4) draft projects for land formation and rearangement prepared in the territories of rural settlements  with the exception of towns shall be approved by the head of the National Land Service or the head of the territorial unit authorised by him, and draft projects for land formation and rearangement prepared in the territories of cities and towns shall be approved by the director of the municipal administration in accordance with the procedure of the Rules for Drafting the Projects of Formation and Rearangement of Land Parcels.
8. After the approval of the project on land formation and rearangement, cadastral measurements shall be carried out in accordance with the procedure laid down in the Law on Real Property Cadastre.
9. Reparcelling of two land parcels that have a common boundary may be performed without a project on land formation and rearangement. The procedure and cases where land parcels are reparcelled without a project on reparcelling shall be specified in the Rules for Drafting the Projects of Formation and Rearangement of Land Parcels. The head of the National Land Service or the head of the territorial unit authorised by him  shall take a decision regarding the approval of areas and boundaries of the land parcels adjusted in the territories of rural settlements, with the exception of towns, by way of reparcelling on the basis of the land parcel plans agreed between the owners of the land, and the director of the municipal administration  shall take the said decision in the territories of cities and towns.
10. Land parcels formed on the basis of a project on land formation and rearrangement as well as the rights in rem to them, the restrictions on these rights and legal facts prescribed by laws shall be registered in the Real Property Register in accordance with the procedure laid down in the Law on Real Property Register. Cadastral data on formed land parcels shall be recorded in the Real Property Cadastre in accordance with the procedure laid down in the Law on Real Property Cadastre.
 
Article 41. Persons drafting and implementing the land use planning documents, their rights and duties
1. Land use planning documents may be prepared by the nationals of another European Union Member State or a state of the European Economic Area (hereinafter: the ‘Member State’), other natural persons who enjoy the right of free movement in the European Union Member States, other organisations or divisions thereof. Nationals of Member States, other natural persons benefiting from the rights of free movement granted to them by the European Union legal acts and holding qualification certificates of drafting of landholding documents (hereinafter: a 'qualification certificate') issued to them in accordance with the set procedure or holding qualification certificates or other documents issued by another Member State proving that they have the right to draft landholding documents may draft land use planning documents, and the rural development land use projects and the projects of land parcel formation and rearrangement  may be prepared by the drafters of documents of complex territorial planning as specified in the Law on Territorial Planning. Legal persons or other organizations established in a Member State, or their branches may draft land use planning documents, in case their specialist working under an employment contract or a civil contract and drafting land use documents holds a qualification certificate issued in accordance with the set procedure or a qualification certificate issued by another Member State or another document proving that he has the right to draft land use planning documents. In case when a national of a Member State, another natural person who exercises the rights of movement in the Member States or a specialist (hereinafter: 'persons') of legal persons or other organisations or their establishments in the Member States holds a qualification certificate issued by a competent authority of another Member State or another document proving that he has the right to draft land use planning documents, the requirement to receive such certificate anew shall not be applied.
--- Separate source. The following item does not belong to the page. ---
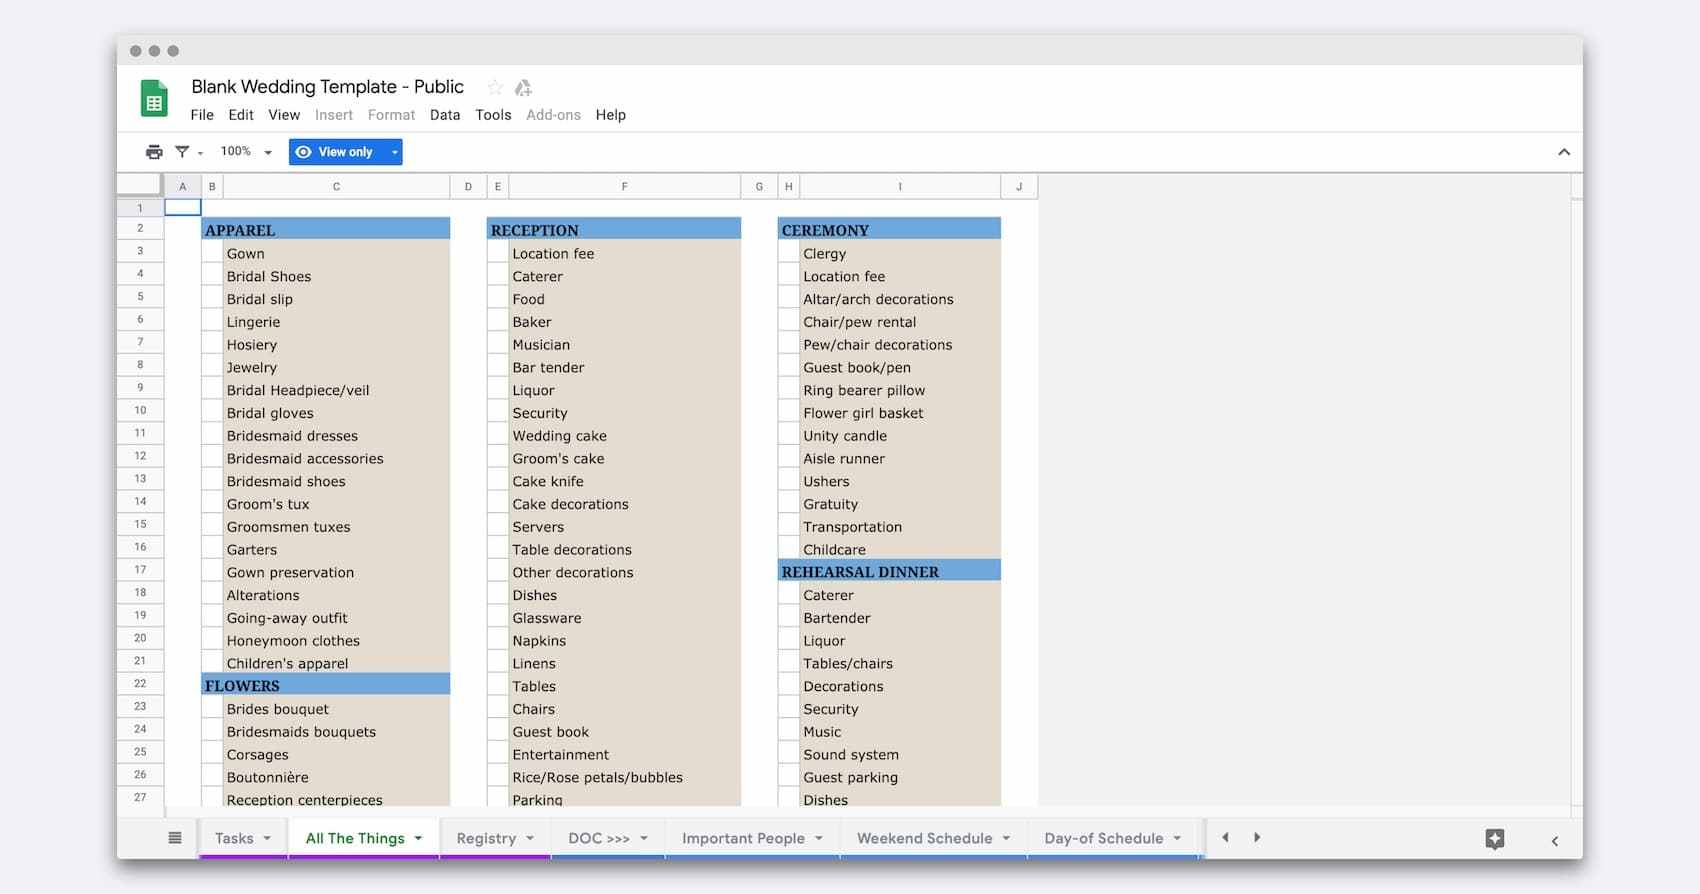Click the print icon
The width and height of the screenshot is (1700, 894).
[x=154, y=152]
2. The Government shall approve the Rules for Issuance of Qualification Certificates. Qualification certificates shall be issued not later than within 30 calendar days from the submitting all the documents necessary to be issued a qualification certificate. If no response is given to a properly filed application for the issue of a qualification certificate within the time limit set in this paragraph, it shall be deemed that a certificate has been issued.
3. Qualification certificates shall be issued for an indefinite period to the persons specified in paragraph 1 of this Article who meet the following qualification requirements:
1) persons drafting the land use schemes must have acquired higher education in the land use planning, geography or landscape, a record of five years of experience in the drafting of the landholding schemes, projects for rural development or land holding projects calculating from the moment when persons started working in these areas, passed the relevant professional aptitude test related to the drafting of land use planning documents;
2) persons drafting the rural development land use projects, projects of formation and rearrangement of land parcels,  projects for taking the land for public needs, land consolidation projects must have acquired higher education in the land use planning, landscape, geodesy or hydro-technology, record of three years of experience in the drafting of the landholding projects, projects for rural development or land holding projects calculating from the moment when persons started working in these areas, passed the relevant professional aptitude test related to the drafting of land use planning documents.
4. A professional aptitude test related to the drafting of land use planning documents shall be organised in accordance with the procedure provided for by the Government.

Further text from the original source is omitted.